Correlating molecular structure and self-assembly mechanism via Temporal Analysis of Multidimensional Chemical Interactions Space: Understanding the difference between assembly behaviors of isomeric peptides in water

Computational modeling of self-assembly mechanisms is a promising way to establish chemically meaningful relationships between molecular structures of the building blocks and the final outcomes of the spontaneous assemblies. However, such connections are not immediately apparent, due to the presence of complex interplay involving a multitude of intermolecular interactions with complicated temporal variations.

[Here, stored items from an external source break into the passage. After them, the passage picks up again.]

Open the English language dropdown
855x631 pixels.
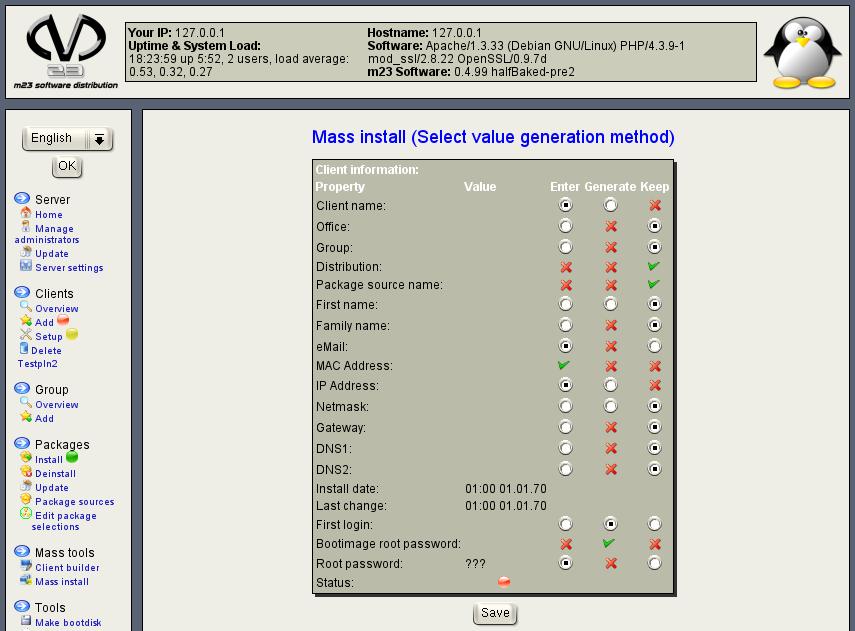coord(68,139)
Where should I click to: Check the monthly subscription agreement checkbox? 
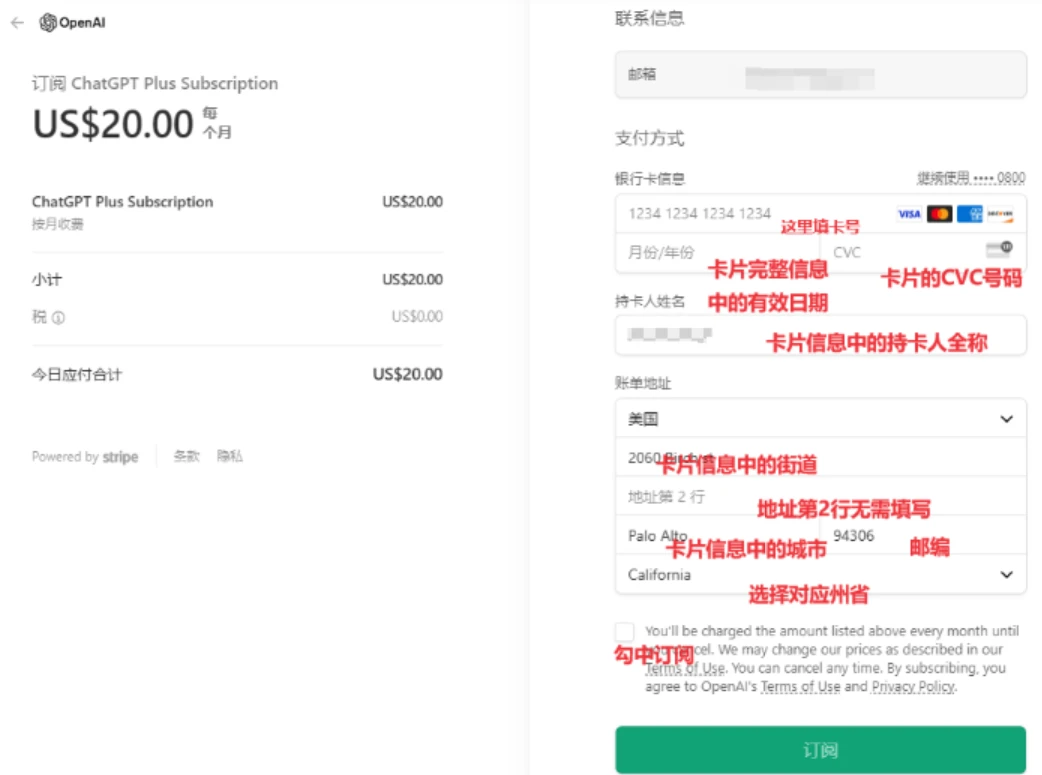(625, 631)
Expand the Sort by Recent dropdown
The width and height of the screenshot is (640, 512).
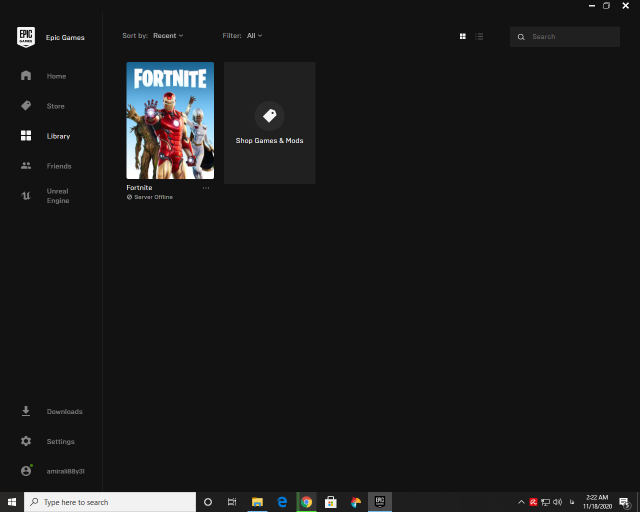tap(167, 36)
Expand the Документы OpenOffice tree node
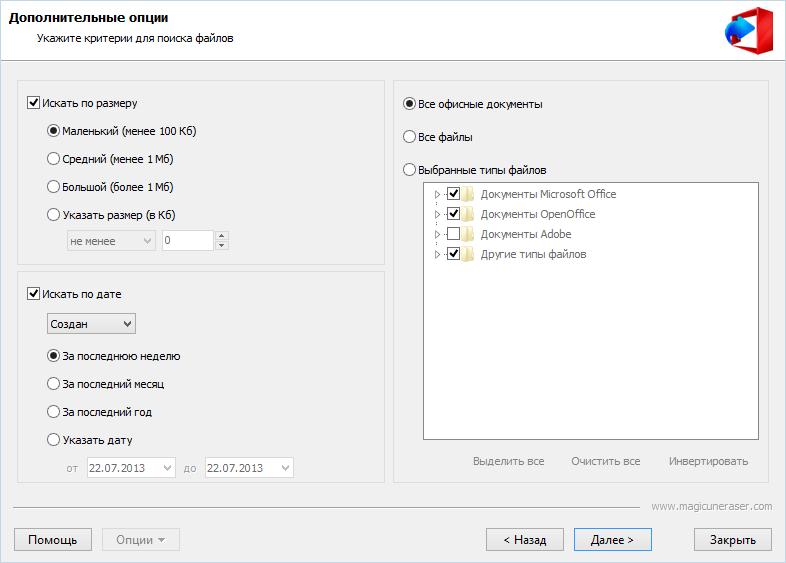This screenshot has height=563, width=786. click(436, 214)
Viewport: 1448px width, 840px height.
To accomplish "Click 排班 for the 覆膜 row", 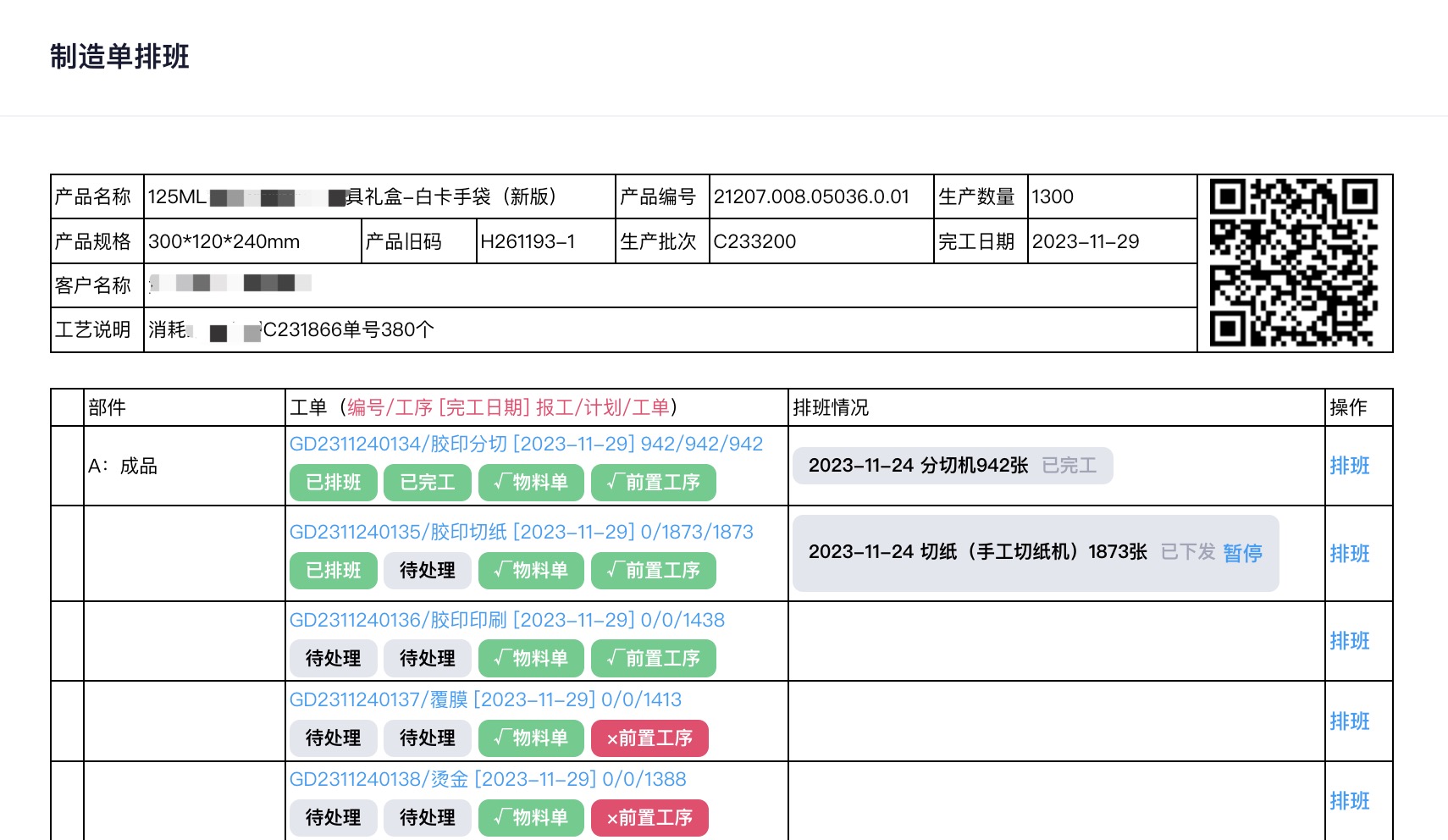I will coord(1349,721).
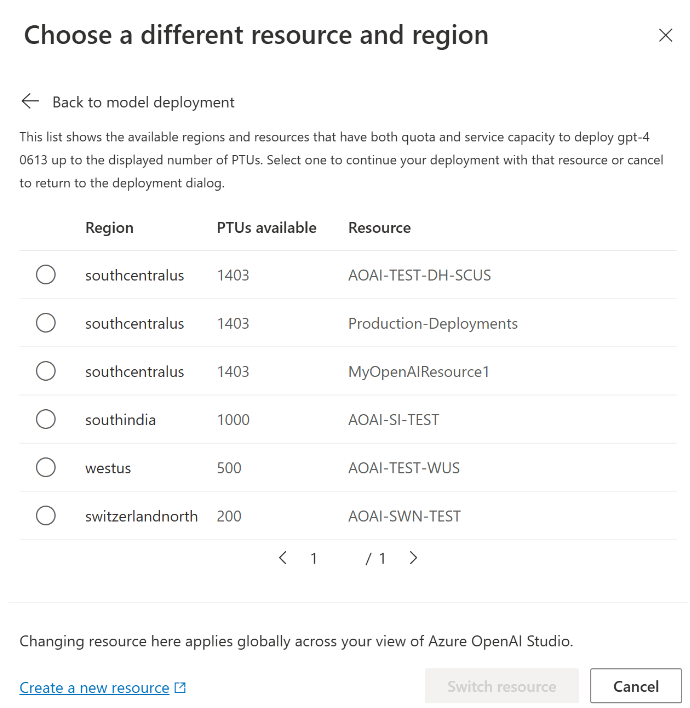
Task: Click the Region column header
Action: click(109, 228)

In this paper, we propose a method, called Temporal Analysis of Multidimensional Chemical Interaction Space (TAMCIS), which looks at important combinations of interactions, rather than analyzing them one at a time. Each molecule was assigned a vector order parameter, with components representing appropriately chosen chemical interactions. The aggregate data was processed with density-based clustering, resulting in “inter- action clusters”. Time dependent partitioning of the molecules among these clusters revealed the mechanism in terms of interactions, thereby making a direct connection to the molecular structures of the building blocks. We applied the method to a comparative study of assembly mechanisms of two isomeric hydrophobic tripeptides in water, namely tri-L-leucine (LLL) and tri-L-isoleucine (III). Initially, both systems started to aggregate via non-bonded interactions through sidechains. But at later stages, they diverged in the interaction space when hydrogen bonding and electrostatic contacts became important. Overall, a stark difference was observed, LLL assembly grew by a combination of interactions. In contrast, the III primarily utilized one type of hydrogen bonding, leading to β-sheet-like arrangements found in proteins. The TAMCIS provided a clear path for deciphering the origins of emergent complexities in spontaneous self-assemblies from dynamical simulation data.